* _SELECTED PASSAGE_
## Begin

ADVANCE AGAINST DOCUMENTS:
A loan secured by turning over shipment documents of title to the creditor; an alternative
to acceptance financing.

AFDB:
The African Development Bank and Fund. Established to foster economic and social
development of the independent African nations and to promote their mutual economic
cooperation. AFDB membership is limited to African countries. The African Development
Fund (AFDF), a loan facility, directs its loan resources towards social development projects.

AFFREIGHTMENT, CONTRACT OF:
An agreement between a shipping company and an importer or exporter for cargo space
on a vessel at a specified time for a specified price. The importer/exporter is liable for
payment whether or not the shipment is made at the time agreed upon.

AFTER DATE (A/D):
A payment on a draft or other negotiable instrument due a specified number of days after
the date the draft is presented to the payee.

AFTER SIGHT (A/S):
A payment on a draft or other negotiable instrument due upon presentation or demand to
the payee.

AIR WAYBILL:
A bill of lading covering both the domestic and international portions of flights to transport
goods to a specific destination. The air waybill serves as a non-negotiable receipt for the
shipper.

ALL-RISK CLAUSE:
An insurance clause providing that all loss or damage to goods is insured except that
caused by shipper.

## End

* _GIVEN DATA_
## Begin

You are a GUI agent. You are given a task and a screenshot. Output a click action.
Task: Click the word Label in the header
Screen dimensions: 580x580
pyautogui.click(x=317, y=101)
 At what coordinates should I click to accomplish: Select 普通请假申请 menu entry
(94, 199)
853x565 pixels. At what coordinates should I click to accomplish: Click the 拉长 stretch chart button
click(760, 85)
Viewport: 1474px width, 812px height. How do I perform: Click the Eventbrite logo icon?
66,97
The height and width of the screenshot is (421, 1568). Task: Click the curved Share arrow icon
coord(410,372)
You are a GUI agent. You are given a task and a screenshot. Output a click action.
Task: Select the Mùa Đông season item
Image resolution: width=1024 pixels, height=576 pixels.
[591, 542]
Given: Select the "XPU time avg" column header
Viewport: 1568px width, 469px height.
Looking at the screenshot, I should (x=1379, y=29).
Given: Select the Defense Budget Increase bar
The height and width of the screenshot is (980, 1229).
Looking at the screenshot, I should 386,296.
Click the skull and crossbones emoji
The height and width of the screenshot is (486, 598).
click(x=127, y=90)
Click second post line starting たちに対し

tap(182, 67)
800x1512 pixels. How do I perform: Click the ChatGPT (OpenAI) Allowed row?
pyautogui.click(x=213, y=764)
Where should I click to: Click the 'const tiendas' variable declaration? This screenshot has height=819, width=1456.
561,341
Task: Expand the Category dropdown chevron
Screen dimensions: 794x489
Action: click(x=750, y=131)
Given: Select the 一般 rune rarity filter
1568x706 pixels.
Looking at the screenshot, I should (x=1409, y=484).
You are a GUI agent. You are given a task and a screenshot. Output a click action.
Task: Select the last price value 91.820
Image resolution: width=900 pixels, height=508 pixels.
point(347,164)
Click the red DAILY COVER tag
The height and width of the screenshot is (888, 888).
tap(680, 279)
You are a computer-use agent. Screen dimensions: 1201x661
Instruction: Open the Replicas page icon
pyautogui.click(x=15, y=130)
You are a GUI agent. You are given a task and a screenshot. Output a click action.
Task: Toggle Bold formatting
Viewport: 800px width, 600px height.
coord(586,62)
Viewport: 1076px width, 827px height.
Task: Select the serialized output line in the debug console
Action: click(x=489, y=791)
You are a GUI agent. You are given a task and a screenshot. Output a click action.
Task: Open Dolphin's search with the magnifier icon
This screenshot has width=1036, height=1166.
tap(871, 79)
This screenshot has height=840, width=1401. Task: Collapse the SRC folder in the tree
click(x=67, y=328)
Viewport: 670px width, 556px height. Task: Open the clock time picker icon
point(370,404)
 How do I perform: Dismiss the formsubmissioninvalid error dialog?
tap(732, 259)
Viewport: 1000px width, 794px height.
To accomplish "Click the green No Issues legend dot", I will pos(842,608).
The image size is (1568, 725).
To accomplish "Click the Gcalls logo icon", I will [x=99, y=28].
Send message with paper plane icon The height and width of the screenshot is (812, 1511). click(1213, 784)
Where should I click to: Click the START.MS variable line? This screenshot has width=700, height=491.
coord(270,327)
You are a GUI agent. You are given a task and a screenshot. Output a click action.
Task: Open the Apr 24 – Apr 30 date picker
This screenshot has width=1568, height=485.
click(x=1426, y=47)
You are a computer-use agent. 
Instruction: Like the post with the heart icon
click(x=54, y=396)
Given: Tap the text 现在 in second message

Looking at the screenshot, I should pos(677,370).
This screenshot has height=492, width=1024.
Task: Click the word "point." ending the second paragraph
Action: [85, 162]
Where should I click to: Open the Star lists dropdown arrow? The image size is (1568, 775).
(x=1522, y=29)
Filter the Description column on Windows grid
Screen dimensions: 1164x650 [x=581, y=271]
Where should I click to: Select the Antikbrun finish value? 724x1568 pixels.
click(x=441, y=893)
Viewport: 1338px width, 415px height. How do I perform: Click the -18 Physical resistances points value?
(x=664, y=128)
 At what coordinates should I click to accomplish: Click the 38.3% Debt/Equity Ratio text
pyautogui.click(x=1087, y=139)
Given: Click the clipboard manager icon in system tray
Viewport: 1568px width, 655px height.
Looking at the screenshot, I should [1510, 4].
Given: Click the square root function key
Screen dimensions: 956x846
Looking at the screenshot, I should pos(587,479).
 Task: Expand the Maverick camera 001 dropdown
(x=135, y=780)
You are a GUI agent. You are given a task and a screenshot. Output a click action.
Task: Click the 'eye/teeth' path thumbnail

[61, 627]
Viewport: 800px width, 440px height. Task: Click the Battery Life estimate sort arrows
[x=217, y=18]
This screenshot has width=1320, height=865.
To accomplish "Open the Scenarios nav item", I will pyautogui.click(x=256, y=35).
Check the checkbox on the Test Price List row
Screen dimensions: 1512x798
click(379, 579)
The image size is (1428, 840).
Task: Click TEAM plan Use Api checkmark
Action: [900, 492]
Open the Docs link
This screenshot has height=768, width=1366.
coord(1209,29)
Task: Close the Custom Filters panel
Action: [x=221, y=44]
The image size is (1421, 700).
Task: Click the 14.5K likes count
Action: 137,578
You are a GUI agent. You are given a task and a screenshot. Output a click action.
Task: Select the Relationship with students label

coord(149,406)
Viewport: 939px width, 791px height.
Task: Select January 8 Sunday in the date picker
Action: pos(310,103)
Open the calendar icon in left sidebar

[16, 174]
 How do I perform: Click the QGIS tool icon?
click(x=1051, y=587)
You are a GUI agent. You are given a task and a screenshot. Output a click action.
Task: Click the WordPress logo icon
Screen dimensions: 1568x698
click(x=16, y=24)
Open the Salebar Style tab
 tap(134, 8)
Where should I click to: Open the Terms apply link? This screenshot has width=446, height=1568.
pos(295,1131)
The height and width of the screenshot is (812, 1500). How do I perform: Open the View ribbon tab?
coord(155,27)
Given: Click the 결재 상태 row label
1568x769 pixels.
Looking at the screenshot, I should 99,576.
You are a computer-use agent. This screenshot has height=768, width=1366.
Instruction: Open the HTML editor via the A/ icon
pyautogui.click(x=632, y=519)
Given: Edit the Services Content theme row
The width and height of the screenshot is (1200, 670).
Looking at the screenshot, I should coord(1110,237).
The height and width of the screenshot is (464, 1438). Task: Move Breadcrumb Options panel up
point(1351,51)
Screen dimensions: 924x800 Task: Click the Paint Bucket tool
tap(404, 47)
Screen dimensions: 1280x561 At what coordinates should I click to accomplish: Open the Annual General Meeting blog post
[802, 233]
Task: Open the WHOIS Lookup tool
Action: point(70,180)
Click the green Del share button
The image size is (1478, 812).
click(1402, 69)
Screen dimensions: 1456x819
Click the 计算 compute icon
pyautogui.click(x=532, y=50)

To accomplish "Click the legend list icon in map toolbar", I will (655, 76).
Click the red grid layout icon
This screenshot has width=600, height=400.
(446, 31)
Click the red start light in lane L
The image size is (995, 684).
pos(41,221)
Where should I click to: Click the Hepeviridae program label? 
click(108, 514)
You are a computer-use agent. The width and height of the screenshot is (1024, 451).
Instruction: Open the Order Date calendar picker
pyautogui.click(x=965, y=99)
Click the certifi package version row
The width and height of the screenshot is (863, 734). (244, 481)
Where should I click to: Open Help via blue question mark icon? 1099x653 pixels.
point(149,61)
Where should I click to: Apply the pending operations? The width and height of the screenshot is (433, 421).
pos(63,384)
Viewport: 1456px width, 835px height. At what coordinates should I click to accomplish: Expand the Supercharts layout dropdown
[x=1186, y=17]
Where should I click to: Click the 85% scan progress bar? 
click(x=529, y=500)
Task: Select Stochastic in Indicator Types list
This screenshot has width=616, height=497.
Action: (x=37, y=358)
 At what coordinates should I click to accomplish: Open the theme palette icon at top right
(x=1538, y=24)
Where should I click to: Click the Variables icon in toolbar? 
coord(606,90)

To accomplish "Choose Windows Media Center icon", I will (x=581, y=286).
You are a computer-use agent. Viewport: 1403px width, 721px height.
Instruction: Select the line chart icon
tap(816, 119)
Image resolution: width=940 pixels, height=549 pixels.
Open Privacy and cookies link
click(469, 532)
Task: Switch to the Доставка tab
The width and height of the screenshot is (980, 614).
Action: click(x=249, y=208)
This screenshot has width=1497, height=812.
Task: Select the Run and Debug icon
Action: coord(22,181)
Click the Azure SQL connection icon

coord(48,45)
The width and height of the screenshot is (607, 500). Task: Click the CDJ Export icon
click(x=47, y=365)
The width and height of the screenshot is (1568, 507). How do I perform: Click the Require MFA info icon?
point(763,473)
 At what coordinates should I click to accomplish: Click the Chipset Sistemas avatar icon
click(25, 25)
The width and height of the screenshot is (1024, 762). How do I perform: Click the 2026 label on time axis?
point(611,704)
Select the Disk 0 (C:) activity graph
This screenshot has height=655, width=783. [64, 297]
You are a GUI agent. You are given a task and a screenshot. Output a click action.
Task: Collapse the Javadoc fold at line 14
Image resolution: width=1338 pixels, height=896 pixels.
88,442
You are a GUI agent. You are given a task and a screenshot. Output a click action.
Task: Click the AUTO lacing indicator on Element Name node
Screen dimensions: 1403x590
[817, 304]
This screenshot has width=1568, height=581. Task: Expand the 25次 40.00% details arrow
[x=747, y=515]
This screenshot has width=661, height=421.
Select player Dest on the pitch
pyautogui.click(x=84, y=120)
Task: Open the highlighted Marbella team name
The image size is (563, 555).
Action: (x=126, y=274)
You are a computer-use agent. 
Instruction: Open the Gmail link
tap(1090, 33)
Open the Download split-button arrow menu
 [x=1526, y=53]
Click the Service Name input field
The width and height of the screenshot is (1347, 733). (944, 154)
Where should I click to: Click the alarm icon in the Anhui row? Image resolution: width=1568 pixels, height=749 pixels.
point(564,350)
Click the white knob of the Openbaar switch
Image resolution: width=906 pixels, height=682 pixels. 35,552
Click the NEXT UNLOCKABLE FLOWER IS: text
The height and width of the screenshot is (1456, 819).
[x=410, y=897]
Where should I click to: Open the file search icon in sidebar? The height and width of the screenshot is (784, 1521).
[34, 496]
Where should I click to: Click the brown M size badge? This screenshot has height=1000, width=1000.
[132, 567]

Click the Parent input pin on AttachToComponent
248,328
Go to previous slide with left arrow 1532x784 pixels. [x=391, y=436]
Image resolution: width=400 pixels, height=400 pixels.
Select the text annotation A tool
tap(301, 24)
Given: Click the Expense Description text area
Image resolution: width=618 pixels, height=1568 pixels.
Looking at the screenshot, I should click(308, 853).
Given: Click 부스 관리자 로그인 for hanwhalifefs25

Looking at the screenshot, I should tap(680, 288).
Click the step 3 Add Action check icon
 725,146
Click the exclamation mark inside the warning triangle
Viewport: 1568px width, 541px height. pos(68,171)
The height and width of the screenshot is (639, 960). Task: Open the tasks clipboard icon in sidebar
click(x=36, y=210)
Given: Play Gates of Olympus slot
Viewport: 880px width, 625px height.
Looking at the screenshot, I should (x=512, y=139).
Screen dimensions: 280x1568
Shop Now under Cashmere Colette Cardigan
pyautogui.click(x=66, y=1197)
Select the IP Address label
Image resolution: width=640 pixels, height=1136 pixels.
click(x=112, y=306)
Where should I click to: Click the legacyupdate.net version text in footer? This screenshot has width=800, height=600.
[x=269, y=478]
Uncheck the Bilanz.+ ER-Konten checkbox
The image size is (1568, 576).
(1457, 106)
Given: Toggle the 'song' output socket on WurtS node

## End

* _GIVEN TASK 1_
List every term defined in the trade glossary, in the order they appear.
* _GIVEN TASK 2_
Rewrite the part of the records that opens with the line containing "Click the Azure SQL connection icon" and closes with the line containing "click(25, 25)" as a numbered list, leaving out blank lines.

* _RESULT 1_
1. ADVANCE AGAINST DOCUMENTS
2. AFDB
3. AFFREIGHTMENT, CONTRACT OF
4. AFTER DATE (A/D)
5. AFTER SIGHT (A/S)
6. AIR WAYBILL
7. ALL-RISK CLAUSE

* _RESULT 2_
1. Click the Azure SQL connection icon
2. coord(48,45)
3. The width and height of the screenshot is (607, 500). Task: Click the CDJ Export icon
4. click(x=47, y=365)
5. The width and height of the screenshot is (1568, 507). How do I perform: Click the Require MFA info icon?
6. point(763,473)
7.  At what coordinates should I click to accomplish: Click the Chipset Sistemas avatar icon
8. click(25, 25)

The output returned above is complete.